Workers — the I/O-bearing edges around the agent’s pure reducer.

Each worker is spawned by super::spawn with its own super::ShutdownToken and a clone of the reducer’s input mpsc::Sender<ReducerInput>. Workers never call step() — they translate I/O into super::ReducerInput values and let the reducer task do the actual transitions.

Modules

activation

Activation worker. Receives ActivationIntent from the applier, emits LocalActivationStarted to the reducer, drives the rich activation pipeline (crate::activation), and emits LocalActivationCompleted / LocalActivationFailed based on the pipeline’s outcome.

advance_ticker

Periodic timer that emits super::super::ReducerInput::AgentAdvanceTick at a fixed interval. Mirror of the CP runtime’s PlanTick.

cert_renewal

mTLS cert renewal worker. Reads the cert at cfg.client_cert on a timer, computes the remaining-validity fraction, and POSTs /v1/agent/renew when below cfg.renewal_threshold_fraction. The CSR is signed by the host’s SSH ed25519 key (same key as enrollment per RFC-0003 §2), so the renewed cert’s pubkey is unchanged.

heartbeat

Heartbeat worker: every 60s posts to /v1/agent/heartbeat with current_closure + uptime_secs + last_event_seq_by_rollout. Reads CP’s X-Nixfleet-Replay-From response header; on drift the intent is to walk the durable outbound queue from that seq and re-POST the missed events.

longpoll

Long-poll worker: holds an open GET /v1/agent/dispatch?wait=60 against the CP. On a 200 with a Dispatch body, fetches + verifies the rollout manifest via the disk-backed ManifestCache, asserts the dispatched target_closure matches the manifest’s declaration for this host (RFC-0005 §4.1 advisory-payload contract), then emits LocalActivate into the reducer.

manifest_poll

Periodic agent-side manifest poll.
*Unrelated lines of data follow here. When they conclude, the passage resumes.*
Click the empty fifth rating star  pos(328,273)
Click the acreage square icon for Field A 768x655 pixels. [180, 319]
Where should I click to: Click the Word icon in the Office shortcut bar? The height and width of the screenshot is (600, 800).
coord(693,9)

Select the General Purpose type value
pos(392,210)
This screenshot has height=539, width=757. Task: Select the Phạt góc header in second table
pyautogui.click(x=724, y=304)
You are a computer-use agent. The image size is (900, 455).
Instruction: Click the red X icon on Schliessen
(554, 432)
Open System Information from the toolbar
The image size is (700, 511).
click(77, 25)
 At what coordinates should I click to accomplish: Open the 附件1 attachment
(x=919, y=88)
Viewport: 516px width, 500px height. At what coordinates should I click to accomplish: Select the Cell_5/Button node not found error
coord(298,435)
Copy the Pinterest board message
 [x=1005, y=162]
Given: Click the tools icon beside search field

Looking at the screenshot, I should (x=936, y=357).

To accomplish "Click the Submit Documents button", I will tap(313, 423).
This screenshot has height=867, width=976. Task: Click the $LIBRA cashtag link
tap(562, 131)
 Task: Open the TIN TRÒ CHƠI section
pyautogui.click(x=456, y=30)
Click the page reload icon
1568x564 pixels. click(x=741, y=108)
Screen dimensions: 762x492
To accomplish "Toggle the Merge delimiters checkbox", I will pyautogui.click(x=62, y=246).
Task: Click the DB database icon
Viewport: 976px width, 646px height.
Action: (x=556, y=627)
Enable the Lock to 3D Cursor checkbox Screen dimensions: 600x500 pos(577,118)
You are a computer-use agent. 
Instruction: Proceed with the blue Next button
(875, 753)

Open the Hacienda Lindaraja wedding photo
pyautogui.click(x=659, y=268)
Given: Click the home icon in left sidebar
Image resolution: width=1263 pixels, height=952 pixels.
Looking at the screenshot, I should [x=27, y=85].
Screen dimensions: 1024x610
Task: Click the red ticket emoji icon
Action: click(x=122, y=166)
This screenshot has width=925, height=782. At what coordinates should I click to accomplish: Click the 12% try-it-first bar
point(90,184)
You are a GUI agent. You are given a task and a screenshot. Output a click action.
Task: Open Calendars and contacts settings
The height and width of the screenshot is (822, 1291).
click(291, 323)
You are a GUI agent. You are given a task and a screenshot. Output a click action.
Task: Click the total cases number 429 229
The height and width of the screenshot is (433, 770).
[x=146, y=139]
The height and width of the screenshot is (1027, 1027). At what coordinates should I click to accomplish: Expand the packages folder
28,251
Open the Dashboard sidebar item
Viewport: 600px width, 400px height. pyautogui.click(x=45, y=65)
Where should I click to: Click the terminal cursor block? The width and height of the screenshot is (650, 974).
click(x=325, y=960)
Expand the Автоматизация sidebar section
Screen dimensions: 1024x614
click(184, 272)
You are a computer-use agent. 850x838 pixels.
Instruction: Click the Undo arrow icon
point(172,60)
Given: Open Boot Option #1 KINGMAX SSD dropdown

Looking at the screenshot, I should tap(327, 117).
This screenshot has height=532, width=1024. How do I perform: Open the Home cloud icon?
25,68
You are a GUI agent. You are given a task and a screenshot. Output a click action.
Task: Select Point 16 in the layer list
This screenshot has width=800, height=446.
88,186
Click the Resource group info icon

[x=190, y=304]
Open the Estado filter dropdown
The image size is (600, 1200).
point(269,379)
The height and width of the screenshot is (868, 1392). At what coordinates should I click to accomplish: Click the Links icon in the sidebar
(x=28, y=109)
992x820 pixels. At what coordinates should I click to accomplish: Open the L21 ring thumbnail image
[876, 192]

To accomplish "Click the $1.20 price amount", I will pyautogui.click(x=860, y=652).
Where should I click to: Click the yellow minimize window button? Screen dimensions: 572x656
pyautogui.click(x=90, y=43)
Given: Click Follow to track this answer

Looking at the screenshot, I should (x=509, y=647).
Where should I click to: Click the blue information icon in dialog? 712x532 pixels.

Mirrors CP’s runtime::workers::manifest_poll: every 30s the worker fetches /v1/fleet.resolved + each channel’s /v1/rollouts/{id} from CP, verifies signatures + cross-checks each rollout’s fleet_resolved_hash against the canonical hash of the just-fetched fleet, then emits ReducerInput::ManifestSetUpdated so the reducer’s cached SignedManifestSet reflects the current fleet snapshot.

outbound

Outbound queue drainer. Periodically scans {state_dir}/outbound-queue/ and POSTs each pending event to /v1/agent/events, deleting on success. Acts as the network-side companion to the applier’s LocalEmitEvent writes.

probe

Probe worker (RFC-0007 §8). On each LocalResetProbeCache:

probe_runners

Per-kind probe runners (RFC-0007 §3.1). Each runner consumes a ProbeDecl + returns a RunnerOutcome. Uniform strict-mode semantics: any runtime error → ProbeStatus::Fail with a failure_reason string. Per RFC-0007 §6 there is no Unknown or “swallowed error” class.